31.03.2017 08:10
Quelle: schweizerbauer.ch - Raphael Bühlmann
Waadt
«Ich kam an meine Grenzen»
Eine Million Kilo Produktion, ein Top-Viehbestand, und doch gibt François Gonin die Milch auf. Ein harter, aber richtiger Entscheid. Wie beurteilen Sie den Entscheid vom Waadtländer Bauern? Diskutieren Sie mit und stimmen Sie ab.

«Es soll kein trauriger Bericht werden.» Dies die letzten Worte von François Gonin nach dem Besuch des «Schweizer Bauer» auf dessen Betrieb in Grandson VD. Nicht traurig, aber zumindest nachdenklich stimmt die Geschichte allerdings schon. François Gonin ist Milchbauer – oder besser gesagt war es.

Von Arbeitsfalle befreien

Ein begeisterter Holsteinzüchter mit 76 Hektaren bestem Land und einer Jahresproduktion von einer Million Kilogramm Milch. Vor eineinhalb Jahren erst installierte man noch einen Melkroboter. «Die Produktion lief nicht zuletzt dank der Firma Lely einwandfrei, und wir hatten mit Elsa einen Partner, mit dem wir stets verhandeln konnten und der uns im Vergleich einen guten Preis zahlte», erklärt Gonin, der aber dennoch aus der Produktion aussteigt.
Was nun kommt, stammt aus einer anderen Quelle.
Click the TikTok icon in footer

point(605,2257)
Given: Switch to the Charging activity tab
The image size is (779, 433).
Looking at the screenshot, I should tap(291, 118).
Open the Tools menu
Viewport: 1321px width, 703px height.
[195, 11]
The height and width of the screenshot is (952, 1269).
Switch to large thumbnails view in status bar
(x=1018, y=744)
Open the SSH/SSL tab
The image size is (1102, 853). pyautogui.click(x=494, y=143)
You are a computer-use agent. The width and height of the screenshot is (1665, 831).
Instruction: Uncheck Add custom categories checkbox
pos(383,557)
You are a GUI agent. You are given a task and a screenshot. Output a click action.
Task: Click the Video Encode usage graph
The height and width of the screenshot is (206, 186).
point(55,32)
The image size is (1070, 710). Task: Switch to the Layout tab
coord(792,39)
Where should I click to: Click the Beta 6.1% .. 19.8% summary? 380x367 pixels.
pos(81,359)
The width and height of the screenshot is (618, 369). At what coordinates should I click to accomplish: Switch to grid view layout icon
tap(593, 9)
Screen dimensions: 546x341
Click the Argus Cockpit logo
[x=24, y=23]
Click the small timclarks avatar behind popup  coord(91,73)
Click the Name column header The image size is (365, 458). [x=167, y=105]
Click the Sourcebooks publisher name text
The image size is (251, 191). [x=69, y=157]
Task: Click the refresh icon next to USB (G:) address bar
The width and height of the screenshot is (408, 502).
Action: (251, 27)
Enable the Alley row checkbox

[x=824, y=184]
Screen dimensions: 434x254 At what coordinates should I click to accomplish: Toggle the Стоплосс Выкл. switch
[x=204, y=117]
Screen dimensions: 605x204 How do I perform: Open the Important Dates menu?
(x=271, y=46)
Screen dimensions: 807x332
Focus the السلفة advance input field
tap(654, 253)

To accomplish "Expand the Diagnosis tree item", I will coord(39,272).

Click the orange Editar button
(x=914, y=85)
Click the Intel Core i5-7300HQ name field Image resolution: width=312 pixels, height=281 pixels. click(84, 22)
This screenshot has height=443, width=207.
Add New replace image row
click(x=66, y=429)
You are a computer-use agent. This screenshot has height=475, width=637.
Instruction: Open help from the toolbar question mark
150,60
Vergangenen Freitag räumte ein Viehhändler dessen Stall. Einen Bestand von 126 Holsteinern – Durchschnittsleistung: 11'000kg. Gonin spricht offen und beschönigt nichts. «Mir wurde alles zu viel, und ich kam an meine Grenzen.» Seither fragte er sich, ob er wirklich bis zu Pension so weitermachen wolle. «Ich musste mich von der Arbeitsfalle befreien», fasst der 47-Jährige letztlich den Entscheid zusammen und zog die Notbremse. 

«Gibt immer Alternative»

Mit seinem Gang an die Öffentlichkeit will er aber auch als Waadtländer Milchproduzent zeigen, dass es immer Alternativen gibt. «In meinem Fall hatte ich mich schliesslich zwischen 5 Hektaren Reben oder 126 Kühen zu entscheiden.» Und da ihm niemand sagen konnte, wohin es mit der Schweizer Milchwirtschaft in den nächsten Jahren gehen würde, entschied sich Gonin für Ersteres.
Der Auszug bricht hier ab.